WHAT IS EXPECTED: Nothing but the line containing "Tap the Document Creation section label" and the lines after it in the entries below should appear, each repeated exactly.
# # # # # # #
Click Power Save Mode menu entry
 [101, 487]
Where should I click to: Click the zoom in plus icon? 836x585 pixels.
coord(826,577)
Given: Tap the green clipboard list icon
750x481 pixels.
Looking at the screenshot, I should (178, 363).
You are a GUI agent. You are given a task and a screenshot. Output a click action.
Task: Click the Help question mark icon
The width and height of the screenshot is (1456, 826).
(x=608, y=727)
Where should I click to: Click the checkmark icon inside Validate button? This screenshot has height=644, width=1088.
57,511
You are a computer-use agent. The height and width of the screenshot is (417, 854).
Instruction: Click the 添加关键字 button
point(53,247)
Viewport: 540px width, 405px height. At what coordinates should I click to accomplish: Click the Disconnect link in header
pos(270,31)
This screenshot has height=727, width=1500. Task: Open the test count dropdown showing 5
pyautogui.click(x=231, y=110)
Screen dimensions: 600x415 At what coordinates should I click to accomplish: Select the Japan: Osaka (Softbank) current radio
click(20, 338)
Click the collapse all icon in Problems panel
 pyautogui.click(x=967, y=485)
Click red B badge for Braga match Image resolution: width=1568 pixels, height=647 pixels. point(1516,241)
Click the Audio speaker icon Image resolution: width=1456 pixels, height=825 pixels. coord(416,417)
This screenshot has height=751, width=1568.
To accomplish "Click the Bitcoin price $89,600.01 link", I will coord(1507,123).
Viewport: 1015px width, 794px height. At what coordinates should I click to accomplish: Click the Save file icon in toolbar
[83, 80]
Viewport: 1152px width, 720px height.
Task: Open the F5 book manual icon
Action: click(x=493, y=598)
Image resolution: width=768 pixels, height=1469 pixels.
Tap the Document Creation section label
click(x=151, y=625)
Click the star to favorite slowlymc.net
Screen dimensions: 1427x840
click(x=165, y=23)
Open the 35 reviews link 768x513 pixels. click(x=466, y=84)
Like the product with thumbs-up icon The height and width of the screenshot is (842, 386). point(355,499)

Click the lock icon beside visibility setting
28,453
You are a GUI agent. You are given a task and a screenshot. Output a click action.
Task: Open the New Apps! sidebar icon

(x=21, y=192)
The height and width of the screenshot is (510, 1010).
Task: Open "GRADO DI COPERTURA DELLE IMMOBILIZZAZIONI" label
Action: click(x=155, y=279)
# # # # # # #
RESULT OF THE EXERCISE:
Tap the Document Creation section label
click(x=151, y=625)
Click the star to favorite slowlymc.net
Screen dimensions: 1427x840
click(x=165, y=23)
Open the 35 reviews link 768x513 pixels. click(x=466, y=84)
Like the product with thumbs-up icon The height and width of the screenshot is (842, 386). point(355,499)

Click the lock icon beside visibility setting
28,453
You are a GUI agent. You are given a task and a screenshot. Output a click action.
Task: Open the New Apps! sidebar icon

(x=21, y=192)
The height and width of the screenshot is (510, 1010).
Task: Open "GRADO DI COPERTURA DELLE IMMOBILIZZAZIONI" label
Action: click(x=155, y=279)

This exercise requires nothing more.